Is it possible to store an in-memory Jena Dataset as a triple-store? - dataset

Warning! This question is a catch, I bring 0 XP considering RDF systems, so I couldn't express this in a single question. Feel free to skip the first two paragraphs.
What I'm trying to build, overall
I'm currently building a Spring app that will be the back-end for a system that will gather measurements.
I want to store the info in a triple-store instead of an RDBMS.
So, you may imagine a Spring Boot app with the addition of the Jena library.
The workflow of the system
About the methodology that I'm planning to deploy.
1. Once the App is up and running it would either create or connect to an existing triple-store database.
2. A POST request reaches an app controller.
3. I use SPARQL query to insert the new entry to the triple-store.
4. Other Controller/Service/DAO methods exist to serve GET requests for SELECT queries on the triple-store.
*The only reason I provided such a detailed view of my final goal is to avoid answers that would call my question a XY-problem.
The actual problem
1. Does a org.apache.jena.query.Dataset represent an in memory triple-store or is this kind of Dataset a completely different data structure?
2. If a Dataset is indeed a triple-store, then how can I store this in-memory Dataset to retrieve it in a later session?
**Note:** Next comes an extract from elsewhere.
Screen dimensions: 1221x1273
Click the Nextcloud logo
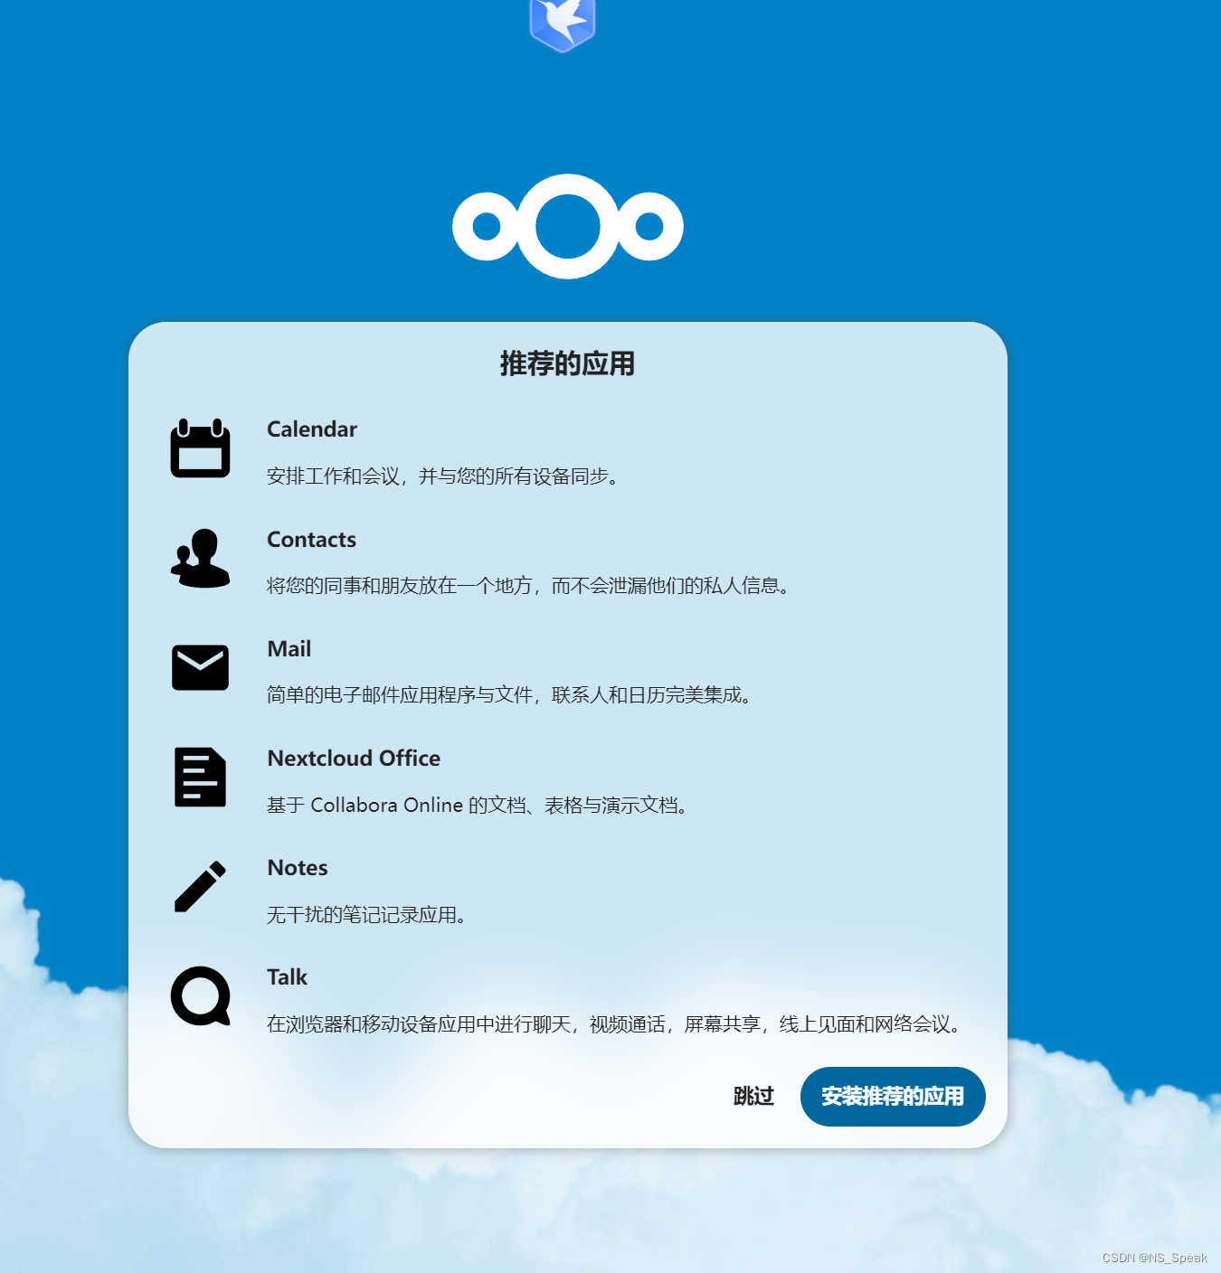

3. If indeed one can store a Dataset, then what are the options? Is the default storing a Dataset as a file with .tdb extension? If so then what is the method for that and under which class?
4. If so far I am correct in my guess then would the assemble method be sufficient to "retrieve" the triple-store from the file stored?
5. Do all triple-store databases follow this concept, of being stored in .tdb files?

org.apache.jena.query.Dataset is an interface - there are multiple implementations with different characteristics.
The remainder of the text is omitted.